Silvia, estudante do Serviço Social

“ A atividade do Pão e Rosas acho muito interessante e oportuno as conpanheiras debaterem sobre a luta das mulheres nessa conjuntura. Nos mostrando que não podemos nos calar e sim fortalecer a luta. Nesse momento a "UERJ não está normal" acredito na importância dessas atividades para a discussão e conhecimento do Movimento Feminista. Eu como estagiária do HUPE na pediatria vejo em sua maioria mulheres sendo únicas responsáveis das suas crianças nos aconpanhamentos. O que demonstra como nossa sociedade é machista, patriarcal”

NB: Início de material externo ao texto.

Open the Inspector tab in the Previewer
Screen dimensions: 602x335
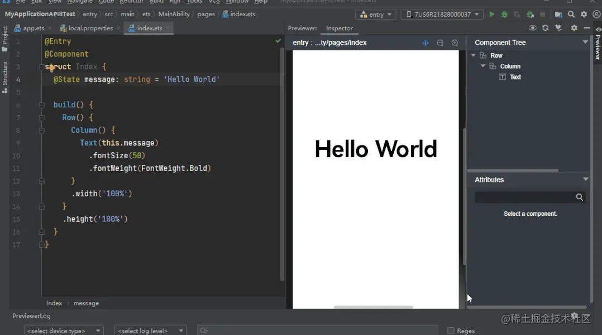point(339,28)
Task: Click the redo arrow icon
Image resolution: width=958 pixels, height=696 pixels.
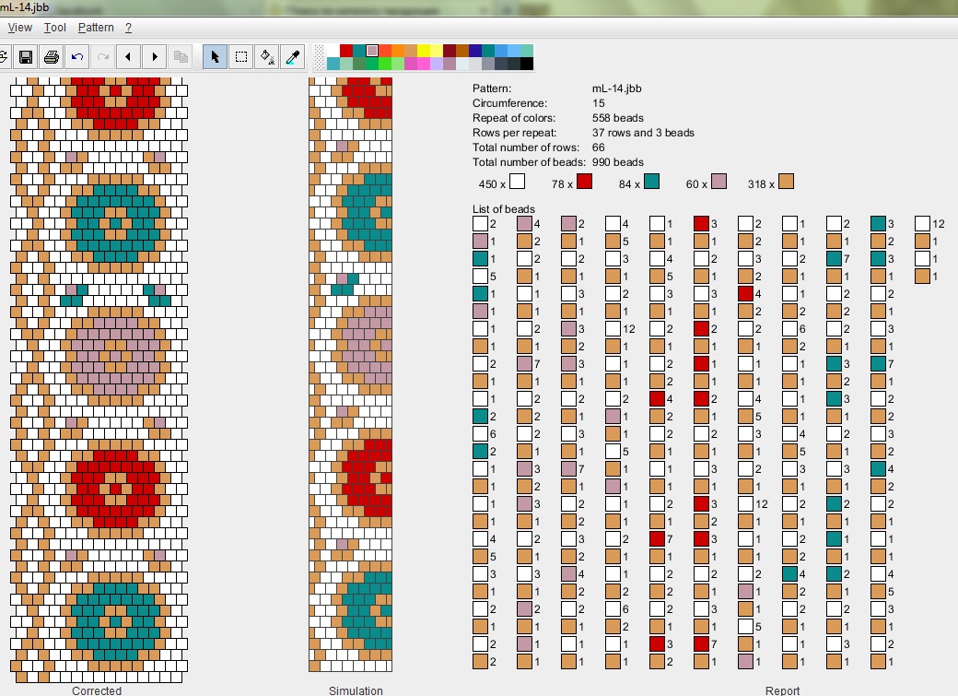Action: [x=103, y=57]
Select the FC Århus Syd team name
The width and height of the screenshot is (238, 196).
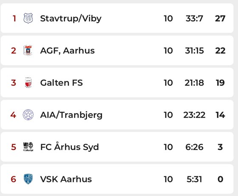(70, 147)
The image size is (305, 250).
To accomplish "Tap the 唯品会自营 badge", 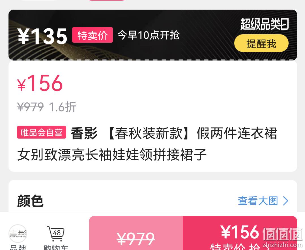I will coord(41,132).
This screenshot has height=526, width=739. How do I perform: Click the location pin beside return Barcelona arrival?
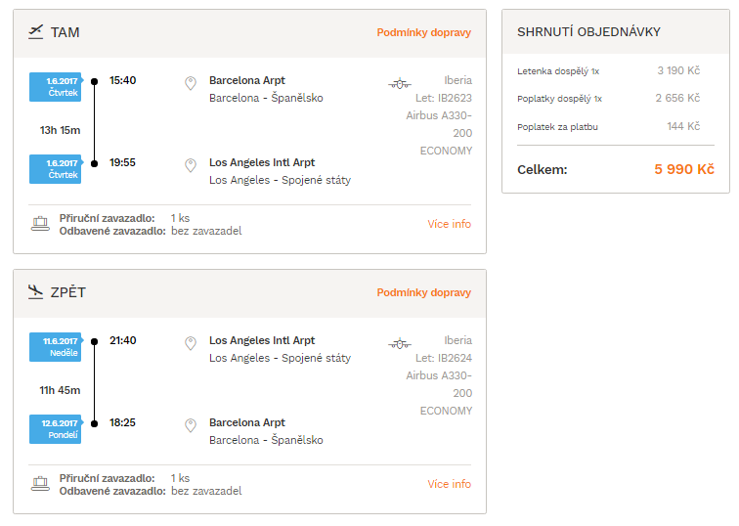click(191, 425)
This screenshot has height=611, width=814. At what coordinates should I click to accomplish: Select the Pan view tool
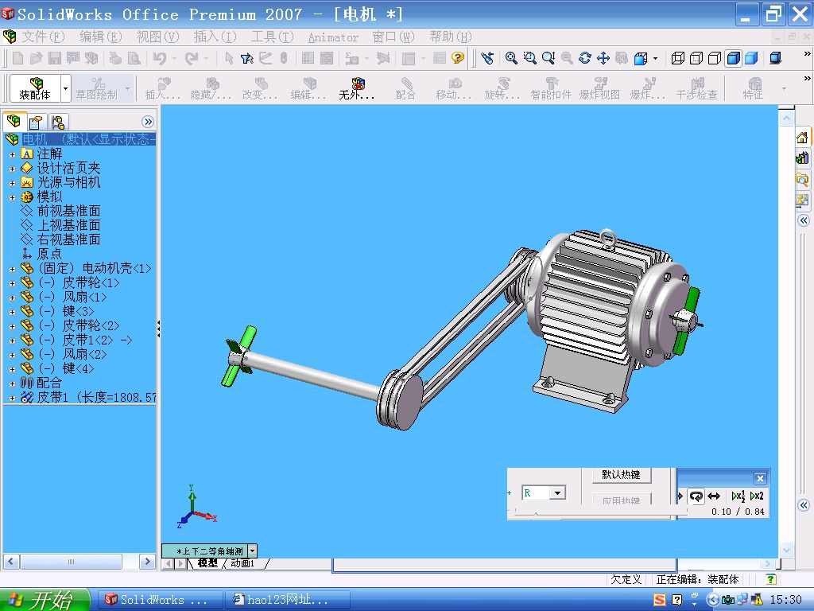603,58
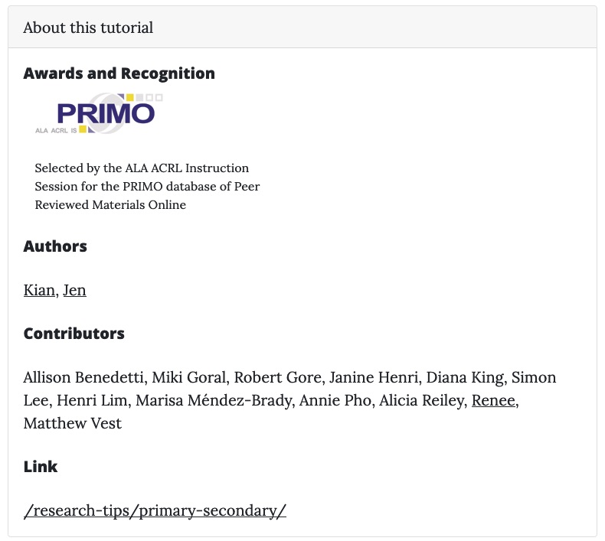Image resolution: width=605 pixels, height=541 pixels.
Task: Click the ALA ACRL IS logo text
Action: [56, 130]
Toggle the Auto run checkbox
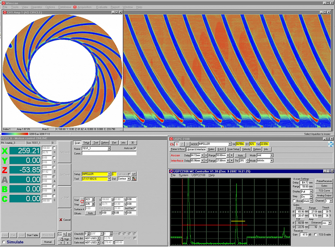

Kessila, estudante de Serviço Social

Na realidade eu nunca tive um contato direto com um movimento feminista de verdade, ja tinha participado de rodas com meninas da faculdade mas nunca com um movimento de luta como o Pão e Rosas. De início me senti acoada mas no decorrer das discussões pude me sentir extremamente a vontade para descrever o meu ponto de vista em relação a luta das mulheres, pude sentir verdade naquilo que estava sendo passado, disponibilidade das mesmas em ensinar, clarear ideias, desconstruir pensamentos machistas tudo na base de uma conversa simples e direta. Mesmo sabendo que sempre podemos fazer mais e que somos nós por nós pude observar muita garra e coragem nas meninas em fazer as mulheres no geral reconhecer o seu valor.